Statistics (STAT)
An introduction to statistics; data collection, description, visualization and analysis; basic probability; statistical reasoning and inference including hypothesis tests and confidence intervals: t-tests, chi-squared tests, ANOVA, correlation and regression.
Generating actionable insights from data relies heavily on proper usage of analytics. The foundation of this process consists of two key ingredients: fundamental statistical concepts and corresponding computational tools. This course covers the topics from statistics and programming necessary to understand how such concepts come about, why the algorithms work the way they do, and how to use these in practice. The emphasis is on implementing the foundational procedures in industry-standard programming languages.
Networks are a fundamental structure in a variety of settings such as biology, transportation, and telecommunication. In this course, students will learn how to represent and analyze networks. Students will also learn how to build networks from data using software and utilize network algorithms. Applications include social, biological, and technological networks. Topics covered include graph representations, random network models, modeling techniques, spectral analysis and clustering, and dynamics on networks.

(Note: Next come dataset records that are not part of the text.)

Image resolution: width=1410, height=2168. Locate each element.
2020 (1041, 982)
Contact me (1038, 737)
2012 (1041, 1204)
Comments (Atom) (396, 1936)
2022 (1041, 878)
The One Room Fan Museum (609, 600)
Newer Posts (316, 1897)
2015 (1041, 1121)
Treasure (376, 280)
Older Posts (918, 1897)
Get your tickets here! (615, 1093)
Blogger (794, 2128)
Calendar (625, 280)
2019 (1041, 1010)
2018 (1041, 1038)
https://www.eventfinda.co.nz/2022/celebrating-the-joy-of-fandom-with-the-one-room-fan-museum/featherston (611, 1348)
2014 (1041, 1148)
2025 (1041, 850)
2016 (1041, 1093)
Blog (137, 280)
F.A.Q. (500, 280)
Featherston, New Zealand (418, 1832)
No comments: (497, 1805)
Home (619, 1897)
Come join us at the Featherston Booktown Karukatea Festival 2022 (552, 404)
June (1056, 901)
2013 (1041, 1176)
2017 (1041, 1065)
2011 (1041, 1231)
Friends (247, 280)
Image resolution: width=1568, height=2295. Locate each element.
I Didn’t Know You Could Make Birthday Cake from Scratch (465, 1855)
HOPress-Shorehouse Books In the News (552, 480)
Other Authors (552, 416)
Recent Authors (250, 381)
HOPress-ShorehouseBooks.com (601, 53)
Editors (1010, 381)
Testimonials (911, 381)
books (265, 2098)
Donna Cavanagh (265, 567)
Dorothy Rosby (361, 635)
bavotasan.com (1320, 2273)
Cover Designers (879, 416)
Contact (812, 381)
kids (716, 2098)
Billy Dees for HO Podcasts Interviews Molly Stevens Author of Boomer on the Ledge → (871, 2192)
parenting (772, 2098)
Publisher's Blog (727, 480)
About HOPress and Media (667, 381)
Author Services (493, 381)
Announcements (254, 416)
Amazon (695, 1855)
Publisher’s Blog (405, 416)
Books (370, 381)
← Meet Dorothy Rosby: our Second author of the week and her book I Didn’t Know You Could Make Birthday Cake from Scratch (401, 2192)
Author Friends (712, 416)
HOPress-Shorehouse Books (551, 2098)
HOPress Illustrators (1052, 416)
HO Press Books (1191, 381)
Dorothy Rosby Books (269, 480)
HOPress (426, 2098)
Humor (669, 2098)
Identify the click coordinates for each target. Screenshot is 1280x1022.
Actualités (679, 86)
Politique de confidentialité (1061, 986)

Statistical Consulting is a course in applied statistics, providing training in statistical consulting. Applications of commonly encountered statistical methods are explored in the consulting environment. Written and oral communication skills are emphasized, and ethical aspects of consulting are introduced. The course provides students with an opportunity to gain practical experience in consulting through various projects with synthetic and real data in simulated and client-facing scenarios. Basic proficiency or working knowledge of statistical software packages, such as R or python, is expected.